Томас Манн, анализируя эти болезненные вспышки-откровения русского классика, статью о котором назвал: «Достоевский — но в меру», высказывает предположение, что они «уходят корнями в сексуальную сферу». Эта фрейдовская гипотеза имеет, наверное, право на существование, однако в равной степени можно сказать, что ослепительный миг перед наступлением полного мрака есть миг перед исчезновением, пусть и не окончательным. Но может быть, и окончательным тоже, а это уже миг перед смертью... Не оттого ли Достоевский так спокойно и относился к смерти, что неоднократно смотрел ей в глаза, причем не только на Семеновском плацу? Каждый такой припадок мог ведь стать последним... И что с того! Заявив вслед за автором, что за подобное мгновенье можно жизнь отдать, князь Мышкин добавляет без малейшего колебания: «Конечно, этот момент сам по себе и стоил всей жизни».

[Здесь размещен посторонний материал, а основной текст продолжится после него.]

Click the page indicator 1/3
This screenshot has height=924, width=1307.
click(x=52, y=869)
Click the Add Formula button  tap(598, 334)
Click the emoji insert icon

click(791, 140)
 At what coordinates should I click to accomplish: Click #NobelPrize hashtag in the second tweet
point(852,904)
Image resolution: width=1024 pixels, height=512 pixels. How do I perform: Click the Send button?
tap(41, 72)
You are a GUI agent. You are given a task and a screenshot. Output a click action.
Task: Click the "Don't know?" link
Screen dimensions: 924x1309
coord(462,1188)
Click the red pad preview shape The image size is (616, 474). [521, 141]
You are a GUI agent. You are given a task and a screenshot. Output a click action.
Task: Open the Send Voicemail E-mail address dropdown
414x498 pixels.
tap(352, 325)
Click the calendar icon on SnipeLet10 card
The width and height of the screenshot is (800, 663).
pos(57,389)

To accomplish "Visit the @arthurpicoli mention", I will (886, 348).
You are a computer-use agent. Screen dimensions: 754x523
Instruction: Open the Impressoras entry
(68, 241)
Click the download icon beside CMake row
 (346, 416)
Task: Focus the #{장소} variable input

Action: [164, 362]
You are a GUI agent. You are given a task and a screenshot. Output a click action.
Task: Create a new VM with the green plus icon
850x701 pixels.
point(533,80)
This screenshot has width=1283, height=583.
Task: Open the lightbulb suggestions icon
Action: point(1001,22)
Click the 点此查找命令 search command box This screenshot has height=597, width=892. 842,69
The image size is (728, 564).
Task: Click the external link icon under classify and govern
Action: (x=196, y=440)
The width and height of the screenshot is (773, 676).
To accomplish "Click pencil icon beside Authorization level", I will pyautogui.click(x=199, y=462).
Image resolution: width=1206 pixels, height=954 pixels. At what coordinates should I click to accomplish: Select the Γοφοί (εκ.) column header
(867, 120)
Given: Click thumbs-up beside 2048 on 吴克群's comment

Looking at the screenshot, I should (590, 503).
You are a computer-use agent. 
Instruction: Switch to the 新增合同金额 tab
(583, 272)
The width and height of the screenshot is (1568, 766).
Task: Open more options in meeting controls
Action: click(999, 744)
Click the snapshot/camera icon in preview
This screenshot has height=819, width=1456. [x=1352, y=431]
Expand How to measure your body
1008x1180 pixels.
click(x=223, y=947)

Но ведь другая пара глаз, воспринимающая мир иначе, чем первая, — это уже другая личность, а второе зрение — это второй человек. Не тут ли начало раздвоения, исток той самой двойственности, о которой столько писал Достоевский?
Через две недели после выхода в свет произведших фурор «Бедных людей» был закончен «Двойник», который у многих вызвал оторопь. Было от чего. «Добрые люди... по двое никогда не бывают», — с едва скрываемым осуждением говорит господину Голядкину его неповоротливый, косноязычный, но себе на уме слуга Петрушка. То есть двойственность — симптом неблагополучия, знак беды, что сам Достоевский понимал, разумеется, не хуже голядкинского слуги.
25 лет было романисту, начало жизни, во всяком случае, творческой жизни, но и в конце ее, меньше чем за год до смерти, он признаётся одной своей корреспондентке, жене профессора-окулиста, который лечил его: «Вы мне родная, потому что это раздвоение в Вас точь-в-точь как и во мне, и всю жизнь во мне было. Это большая мука, но в то же время большое наслаждение». Дальше он говорит о ее замечательном уме, о ее редкой совестливости и — опять, как вздох отчаяния, как приговор: «Но все-таки эта двойственность — большая мука». И четыре месяца спустя, в другом письме, другой корреспондентке: «Двоиться человек вечно, конечно, может, но, уж конечно, будет при этом страдать».